Extracted records:
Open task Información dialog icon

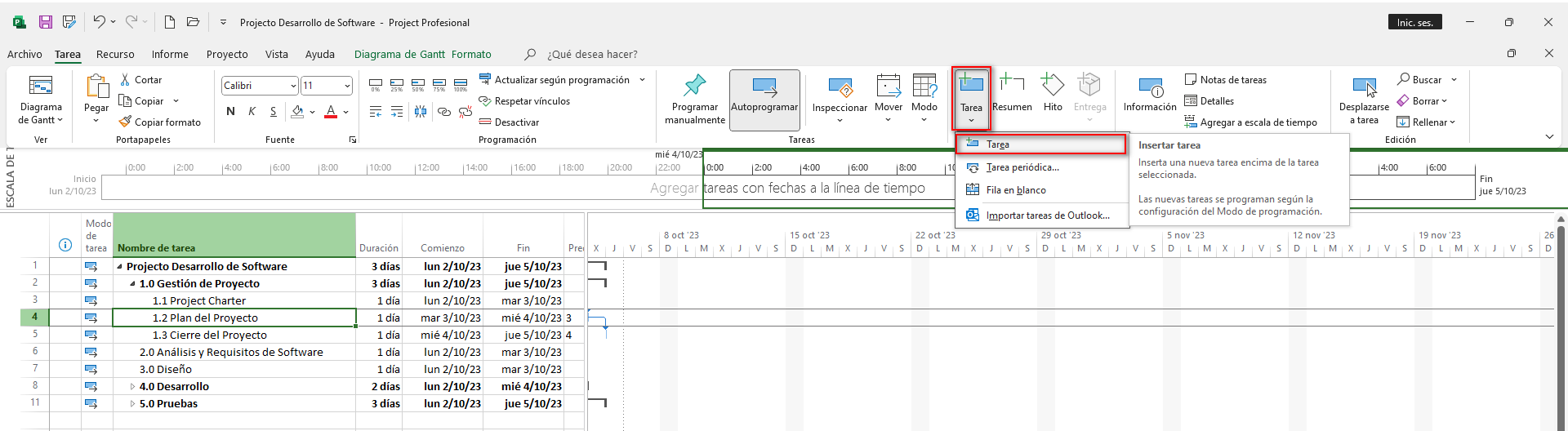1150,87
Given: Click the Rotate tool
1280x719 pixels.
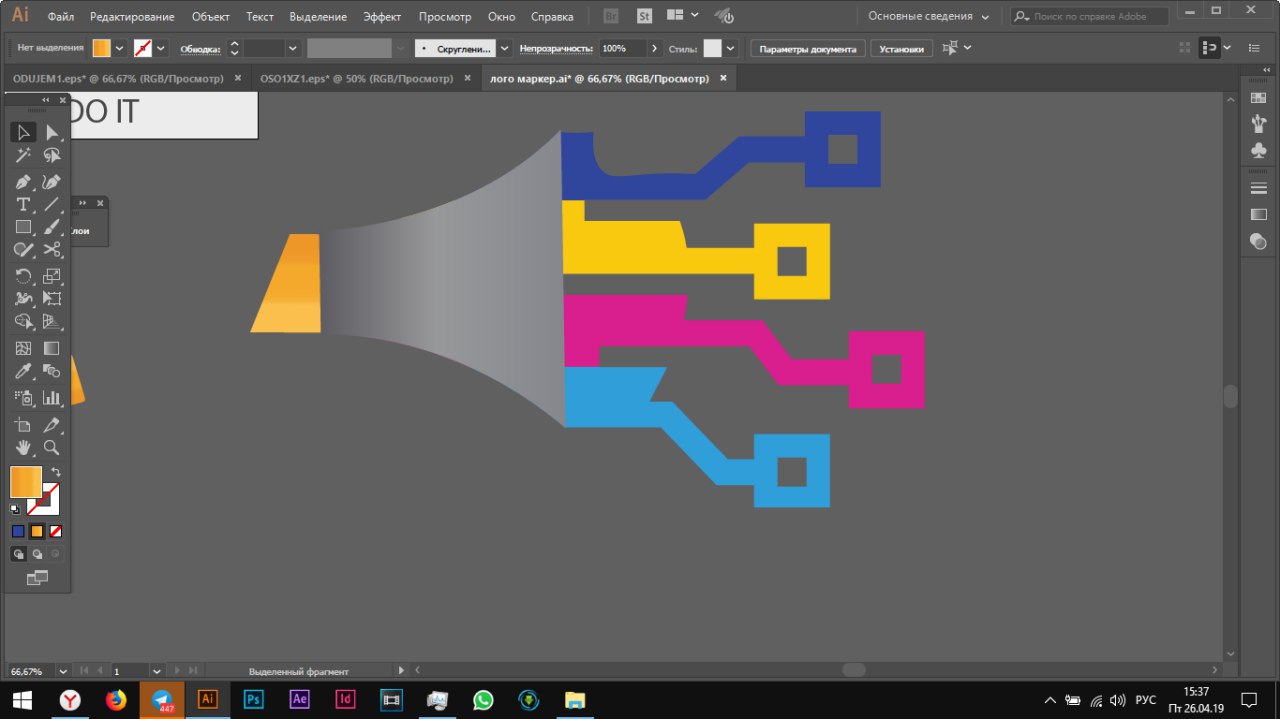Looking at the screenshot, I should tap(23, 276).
* * *
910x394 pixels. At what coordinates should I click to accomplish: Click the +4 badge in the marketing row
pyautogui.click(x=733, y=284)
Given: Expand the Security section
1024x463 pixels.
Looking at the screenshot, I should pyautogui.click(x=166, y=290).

YOUR INSTRUCTIONS: Copy every line of the data that holds the string "Given".

OUTPUT BELOW:
Given: Click the Rotate tool
Given: Expand the Security section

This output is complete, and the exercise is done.